The CBC reported in June that the new study, into British Columbia’s endangered southern-resident orcas, found the animals have for years faced dietary deficiencies, getting 17% less food than needed.
Killer whales need to eat 170,000 calories a day, compared to around 2,000 for a human.
In examining how abundant their main food source — Chinook, chum and coho salmon — were in the areas orcas frequent over a four-decade period, the UBC researchers found that for six of the last 40 years, southern residents have not had enough to eat.
According to CBC, Experts say a decline in the population of southern resident killer whales is most likely due to a combination of factors including shipping noise, pollution in their habitats, and declining Chinook salmon numbers…
Only about 75 southern residents remain, despite several promising pregnancies and births in recent years.
Source: National Oceanic and Atmospheric Administration (NOAA)/ Ocean Wise
Conclusion
Whether or not you believe global warming is human-caused or the result of the Earth’s natural warming and cooling cycles (we at AOTH lean towards the latter), there is no denying that climate change is happening all around us, and a lot quicker than most had expected.
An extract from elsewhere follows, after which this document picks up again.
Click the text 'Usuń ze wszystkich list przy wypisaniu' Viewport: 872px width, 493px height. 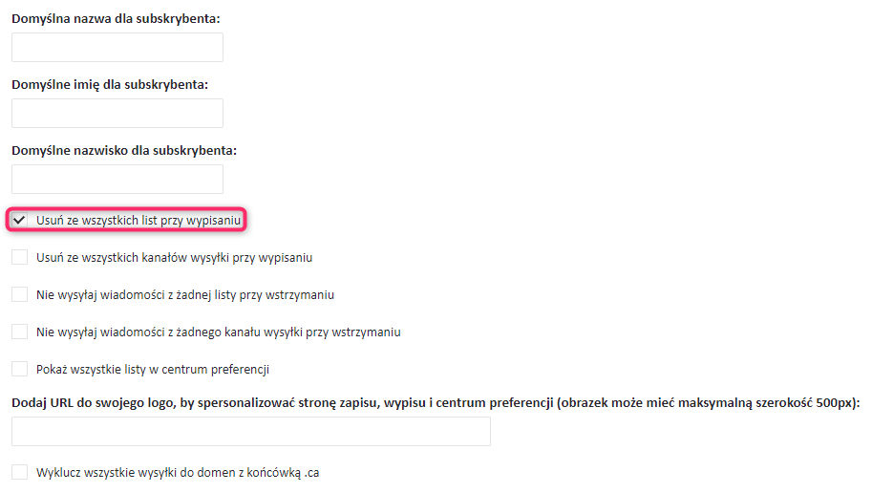[138, 221]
One of the known impacts is a higher frequency of storms that are also of greater intensity. Warming waters fueled by climate change give hurricanes more energy to release through winds and waves. Global warming is also thought to make storms move slowly, giving them more opportunity to strengthen and do damage.
According to NASA, Based on current climate model projections, the researchers concluded that extreme storms may increase 60 percent by the year 2100.
The United States just experienced one of its worst hurricanes in recent memory. According to the Washington Post, when Ian made landfall in southwest Florida as a Category 4 hurricane, it carried with it maximum sustained winds of 150 mph and a minimum central pressure of 940 millibars. That makes Ian the 37th major hurricane to strike Florida, and only the 15th to be rated Category 4 or higher. The hurricane is also in an eight-way tie for being the fifth strongest to hit the United States. The strongest was the Labor Day hurricane of 1935, which came ashore in Florida with sustained wind speeds of 185 miles per hour — ranking it a Category 5.
Satellite image shows lightning surrounding Hurricane Ian’s eye while approaching Florida. Source: National Oceanic and Atmospheric Administration (NOAA)
As NASA says, we should expect more hurricanes and major storms to occur over the next several decades. Presumably we should also expect more droughts— the United States in the 22nd year of a “megadrought” — which have negative impacts not only on fresh water supplies and crops, but on salmon that need the creeks to be high enough for them to swim up to spawn. As salmon runs decline, the favorite food of killer whales is becoming harder to find. When you combine that with an increasing number of commercial vessels, whose loud engines make it difficult for the animals to find food and mates, it’s no wonder that orcas are on the Endangered Species List.
BC’s foolish pursuit of liquefied natural gas is only going to make global temperature rise worse, as millions of tonnes of greenhouse gases, most of it extremely-potent, 86-times-worse-than-CO2 methane, is spewed into the atmosphere through fracking, pipeline leaks, and the liquefaction process.
The argument that LNG is better for the environment than coal, and by selling it to Asia we are improving the climate, is ridiculous. The Chinese, the Indians, and Germany, by the way, continue to rely on coal for energy and if they do build natural gas plants, they will be just as dirty, if not dirtier, than what LNG Canada is planning.
Going, going, gone. If you’ve never seen a killer whale in the wild, you’d best go whale-watching soon. BC’s plans for LNG are accelerating the extinction of these magnificent creatures and putting the province on the wrong side of global warming mitigation.